CONSIGNE: Réécrivez sous forme de liste le paragraphe de l'article sur le deq qui commence par « Depuis novembre 2021 », en conservant ses faits principaux.

TEXTE:
::::::::::
Culture. Le “deq”, un art et une tradition kurdes “en danger”

Dans le sud-est de la Turquie, une Kurde de 24 ans est aujourd’hui l’une des dernières gardiennes du “deq”, un art antique du tatouage kurde, revêtant une forme de spiritualité. En perpétuant cette tradition ancestrale, elle souhaite préserver la culture menacée d’une minorité ethnique marginalisée par les pouvoirs successifs, raconte “Al-Jazeera”.

30 avril 2023 | tiré de Al-Jazeera English |Traduit de l’anglais

Fatê Temel avait 20 ans quand, pour la première fois, elle a trempé la pointe d’une aiguille chirurgicale dans un mélange de noir de fumée et de lait maternel.

C’était dans la maison familiale, à Derik, village de la province de Mardin, dans le sud-est de la Turquie, et, face à un miroir suspendu au mur, elle a piqué à plusieurs reprises la peau de son menton.

Nous étions en 2018, c’était le tout premier deq qu’elle réalisait. Le deq, c’est le tatouage traditionnel kurde. Aujourd’hui, Fatê Temel a 24 ans et elle a tatoué des centaines de clients de ces motifs et symboles typiques du deq.

Depuis novembre 2021, elle travaille dans le petit studio qu’elle a ouvert dans le quartier de Sur, dans la vieille ville de Diyarbakir, haut lieu historique de la culture kurde. En Turquie, elle est l’une des dernières gardiennes de cet art antique du tatouage.

PhotoPHOTO JACLYNN ASHLY/AL JAZEERA

“Chaque tatouage a un sens qui lui est propre, explique la jeune femme. Pour les Kurdes, il existait une symbolique et des associations pour chacun de ces symboles et motifs, et tous sont autant de liens avec un passé qui est en train de disparaître. Pour moi, le deq est une des facettes de notre culture, qui est en danger. Il est de mon devoir de préserver cette tradition.”
::::::::::
DONNÉES FOURNIES:

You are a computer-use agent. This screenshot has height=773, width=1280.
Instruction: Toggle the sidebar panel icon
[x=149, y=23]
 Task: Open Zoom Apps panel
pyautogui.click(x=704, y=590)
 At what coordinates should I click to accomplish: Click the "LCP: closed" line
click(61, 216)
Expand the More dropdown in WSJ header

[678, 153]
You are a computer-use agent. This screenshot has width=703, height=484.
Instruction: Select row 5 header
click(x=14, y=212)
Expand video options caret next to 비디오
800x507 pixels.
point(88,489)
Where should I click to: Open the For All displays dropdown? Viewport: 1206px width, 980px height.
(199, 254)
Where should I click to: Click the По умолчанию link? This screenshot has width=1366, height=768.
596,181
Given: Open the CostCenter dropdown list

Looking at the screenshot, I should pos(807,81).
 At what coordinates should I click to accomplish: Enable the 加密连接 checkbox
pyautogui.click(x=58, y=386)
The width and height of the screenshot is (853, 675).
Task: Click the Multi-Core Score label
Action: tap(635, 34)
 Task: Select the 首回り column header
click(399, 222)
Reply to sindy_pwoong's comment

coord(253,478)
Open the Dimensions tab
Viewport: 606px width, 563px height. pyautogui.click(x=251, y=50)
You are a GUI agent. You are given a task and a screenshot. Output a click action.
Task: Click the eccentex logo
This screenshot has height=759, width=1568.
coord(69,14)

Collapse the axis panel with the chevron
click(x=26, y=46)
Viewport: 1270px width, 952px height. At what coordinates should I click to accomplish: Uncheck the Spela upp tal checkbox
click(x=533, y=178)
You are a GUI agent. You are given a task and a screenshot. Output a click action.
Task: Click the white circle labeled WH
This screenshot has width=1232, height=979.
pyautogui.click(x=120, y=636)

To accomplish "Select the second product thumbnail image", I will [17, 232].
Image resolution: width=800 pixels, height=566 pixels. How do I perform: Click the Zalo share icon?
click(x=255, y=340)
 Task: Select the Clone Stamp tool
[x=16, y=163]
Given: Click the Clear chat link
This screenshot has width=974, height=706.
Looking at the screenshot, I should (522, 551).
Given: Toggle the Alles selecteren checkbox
::::::::::
RÉPONSE:
- Depuis novembre 2021, Fatê Temel travaille dans un petit studio qu'elle a ouvert.
- Ce studio se trouve dans le quartier de Sur, dans la vieille ville de Diyarbakir.
- Diyarbakir est un haut lieu historique de la culture kurde.
- En Turquie, elle est l'une des dernières gardiennes de cet art antique du tatouage.